> What is being asked
Below are records; extract exactly the lines from the one with "Tap the Jahreskosten value 0,50 %" through the final line, including both, but drop the pictures.

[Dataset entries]
※ ※ ※

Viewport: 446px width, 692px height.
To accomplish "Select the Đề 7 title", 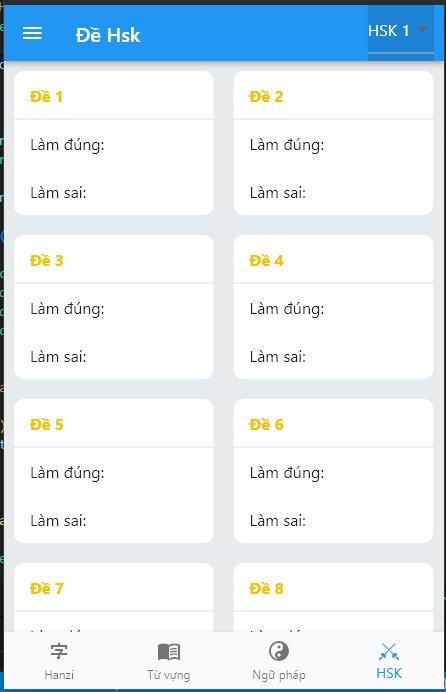I will point(47,588).
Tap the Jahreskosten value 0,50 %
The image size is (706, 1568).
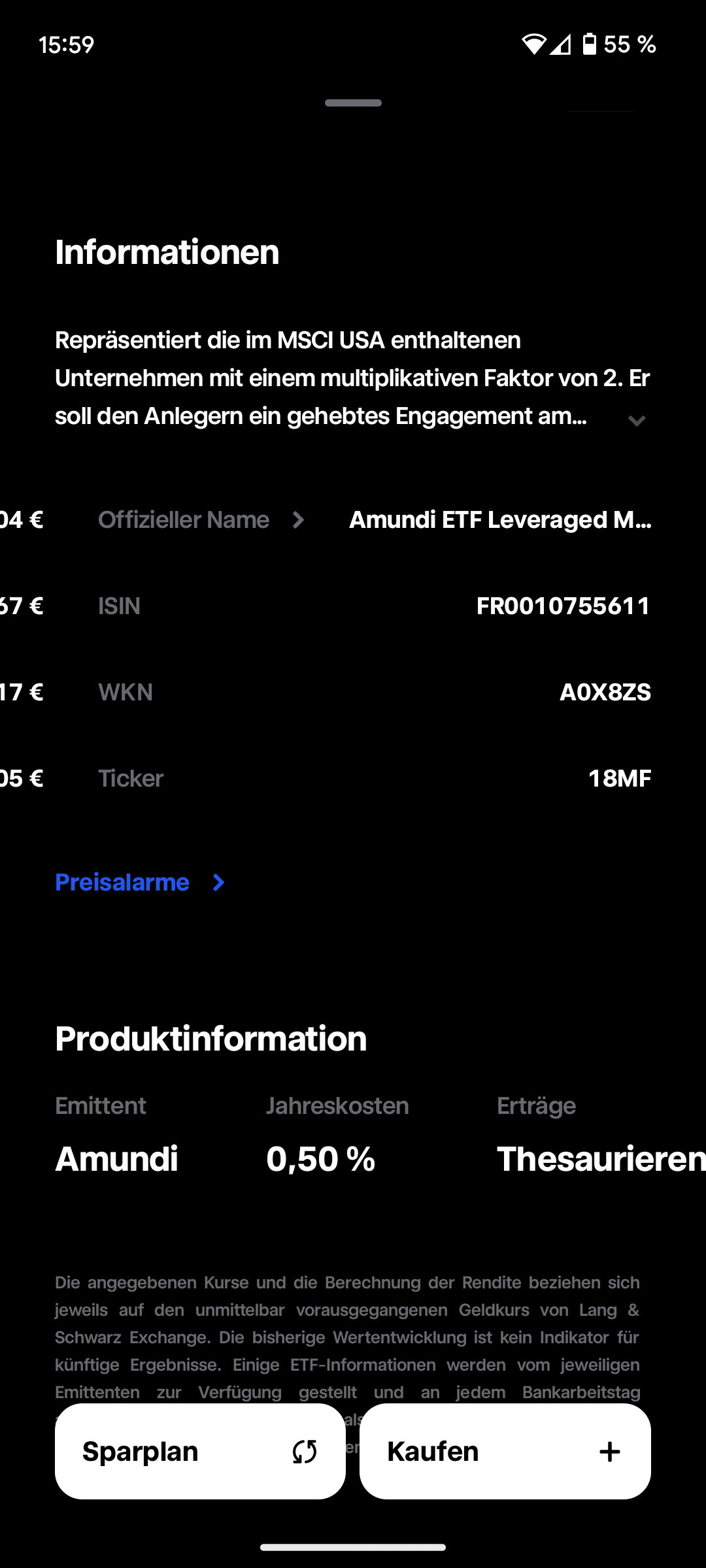pyautogui.click(x=321, y=1159)
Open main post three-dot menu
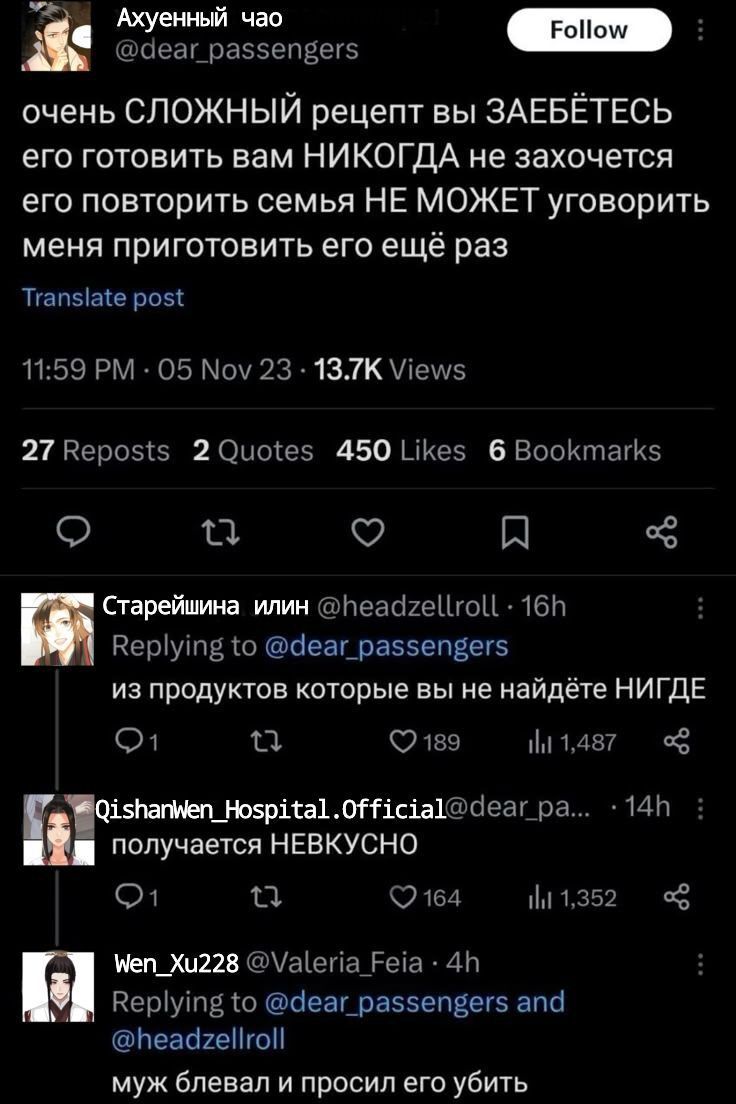The image size is (736, 1104). pyautogui.click(x=701, y=31)
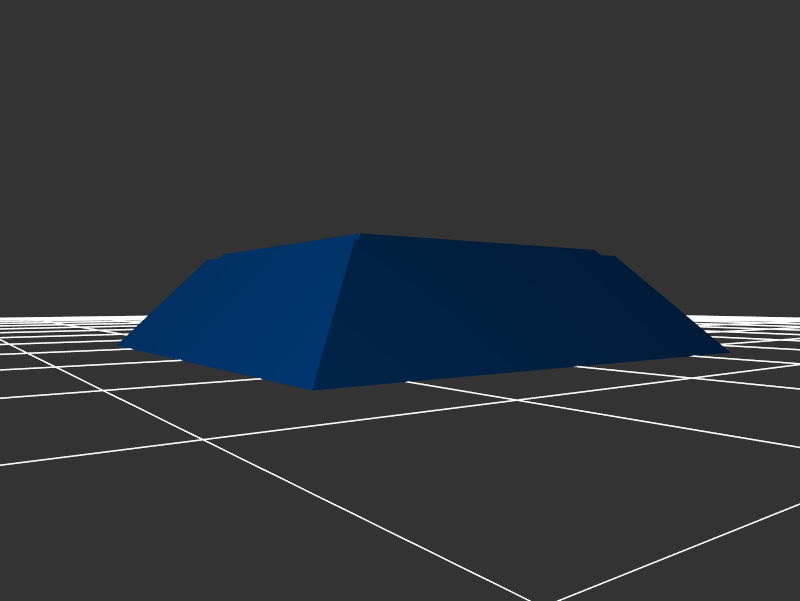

※ ※ ※

> Task output
Tap the Jahreskosten value 0,50 %
The image size is (706, 1568).
pyautogui.click(x=321, y=1159)
Open main post three-dot menu
The image size is (736, 1104). pyautogui.click(x=701, y=31)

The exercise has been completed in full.